==== EXTRACTED DATA ====

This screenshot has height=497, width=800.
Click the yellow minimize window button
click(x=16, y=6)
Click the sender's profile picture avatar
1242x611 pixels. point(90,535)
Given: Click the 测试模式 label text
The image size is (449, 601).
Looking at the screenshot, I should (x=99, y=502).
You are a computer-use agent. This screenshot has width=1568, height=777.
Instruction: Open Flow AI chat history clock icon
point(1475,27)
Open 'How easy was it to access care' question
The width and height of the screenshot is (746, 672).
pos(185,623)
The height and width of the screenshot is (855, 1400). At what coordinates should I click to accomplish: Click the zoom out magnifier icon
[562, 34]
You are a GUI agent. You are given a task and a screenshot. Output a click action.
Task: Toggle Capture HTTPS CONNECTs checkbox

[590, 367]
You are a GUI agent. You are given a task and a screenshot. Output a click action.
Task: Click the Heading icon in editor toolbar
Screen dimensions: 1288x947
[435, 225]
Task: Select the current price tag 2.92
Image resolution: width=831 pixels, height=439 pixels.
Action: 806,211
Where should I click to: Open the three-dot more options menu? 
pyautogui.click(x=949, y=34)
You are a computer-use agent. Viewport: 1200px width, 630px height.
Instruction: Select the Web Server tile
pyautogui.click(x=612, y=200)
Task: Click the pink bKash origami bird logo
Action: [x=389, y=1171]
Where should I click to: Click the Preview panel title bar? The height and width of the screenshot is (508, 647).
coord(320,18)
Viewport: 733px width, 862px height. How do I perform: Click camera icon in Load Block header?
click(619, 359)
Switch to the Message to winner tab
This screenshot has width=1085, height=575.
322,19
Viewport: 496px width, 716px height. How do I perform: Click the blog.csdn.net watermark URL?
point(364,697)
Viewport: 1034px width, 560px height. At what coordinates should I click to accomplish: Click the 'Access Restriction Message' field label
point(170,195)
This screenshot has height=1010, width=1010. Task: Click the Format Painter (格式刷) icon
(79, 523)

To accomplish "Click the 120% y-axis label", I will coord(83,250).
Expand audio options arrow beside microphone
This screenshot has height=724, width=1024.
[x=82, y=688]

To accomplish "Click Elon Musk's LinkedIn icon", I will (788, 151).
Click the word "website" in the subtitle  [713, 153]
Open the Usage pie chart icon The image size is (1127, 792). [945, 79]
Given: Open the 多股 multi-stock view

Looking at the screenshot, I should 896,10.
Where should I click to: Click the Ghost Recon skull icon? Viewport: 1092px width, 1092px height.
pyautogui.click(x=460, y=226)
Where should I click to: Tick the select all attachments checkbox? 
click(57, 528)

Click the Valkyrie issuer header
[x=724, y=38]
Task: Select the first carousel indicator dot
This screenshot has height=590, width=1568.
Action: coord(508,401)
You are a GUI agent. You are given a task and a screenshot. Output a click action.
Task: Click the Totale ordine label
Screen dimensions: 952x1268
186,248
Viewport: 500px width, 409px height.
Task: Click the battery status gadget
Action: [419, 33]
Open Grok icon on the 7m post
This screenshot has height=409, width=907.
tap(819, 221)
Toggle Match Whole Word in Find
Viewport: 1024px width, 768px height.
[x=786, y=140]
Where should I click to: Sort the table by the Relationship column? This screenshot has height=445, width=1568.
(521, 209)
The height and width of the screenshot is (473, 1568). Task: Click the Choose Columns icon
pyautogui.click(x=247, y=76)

====

TASK DESCRIPTION ▸ Write the entries out once more, exactly as given.

EXPECTED ANSWER ▸
This screenshot has height=497, width=800.
Click the yellow minimize window button
click(x=16, y=6)
Click the sender's profile picture avatar
1242x611 pixels. point(90,535)
Given: Click the 测试模式 label text
The image size is (449, 601).
Looking at the screenshot, I should (x=99, y=502).
You are a computer-use agent. This screenshot has width=1568, height=777.
Instruction: Open Flow AI chat history clock icon
point(1475,27)
Open 'How easy was it to access care' question
The width and height of the screenshot is (746, 672).
pos(185,623)
The height and width of the screenshot is (855, 1400). At what coordinates should I click to accomplish: Click the zoom out magnifier icon
[562, 34]
You are a GUI agent. You are given a task and a screenshot. Output a click action.
Task: Toggle Capture HTTPS CONNECTs checkbox

[590, 367]
You are a GUI agent. You are given a task and a screenshot. Output a click action.
Task: Click the Heading icon in editor toolbar
Screen dimensions: 1288x947
[435, 225]
Task: Select the current price tag 2.92
Image resolution: width=831 pixels, height=439 pixels.
Action: 806,211
Where should I click to: Open the three-dot more options menu? 
pyautogui.click(x=949, y=34)
You are a computer-use agent. Viewport: 1200px width, 630px height.
Instruction: Select the Web Server tile
pyautogui.click(x=612, y=200)
Task: Click the pink bKash origami bird logo
Action: [x=389, y=1171]
Where should I click to: Click the Preview panel title bar? The height and width of the screenshot is (508, 647).
coord(320,18)
Viewport: 733px width, 862px height. How do I perform: Click camera icon in Load Block header?
click(619, 359)
Switch to the Message to winner tab
This screenshot has width=1085, height=575.
322,19
Viewport: 496px width, 716px height. How do I perform: Click the blog.csdn.net watermark URL?
point(364,697)
Viewport: 1034px width, 560px height. At what coordinates should I click to accomplish: Click the 'Access Restriction Message' field label
point(170,195)
This screenshot has height=1010, width=1010. Task: Click the Format Painter (格式刷) icon
(79, 523)

To accomplish "Click the 120% y-axis label", I will coord(83,250).
Expand audio options arrow beside microphone
This screenshot has height=724, width=1024.
[x=82, y=688]

To accomplish "Click Elon Musk's LinkedIn icon", I will (788, 151).
Click the word "website" in the subtitle  [713, 153]
Open the Usage pie chart icon The image size is (1127, 792). [945, 79]
Given: Open the 多股 multi-stock view

Looking at the screenshot, I should 896,10.
Where should I click to: Click the Ghost Recon skull icon? Viewport: 1092px width, 1092px height.
pyautogui.click(x=460, y=226)
Where should I click to: Tick the select all attachments checkbox? 
click(57, 528)

Click the Valkyrie issuer header
[x=724, y=38]
Task: Select the first carousel indicator dot
This screenshot has height=590, width=1568.
Action: coord(508,401)
You are a GUI agent. You are given a task and a screenshot. Output a click action.
Task: Click the Totale ordine label
Screen dimensions: 952x1268
186,248
Viewport: 500px width, 409px height.
Task: Click the battery status gadget
Action: [419, 33]
Open Grok icon on the 7m post
This screenshot has height=409, width=907.
tap(819, 221)
Toggle Match Whole Word in Find
Viewport: 1024px width, 768px height.
[x=786, y=140]
Where should I click to: Sort the table by the Relationship column? This screenshot has height=445, width=1568.
(521, 209)
The height and width of the screenshot is (473, 1568). Task: Click the Choose Columns icon
pyautogui.click(x=247, y=76)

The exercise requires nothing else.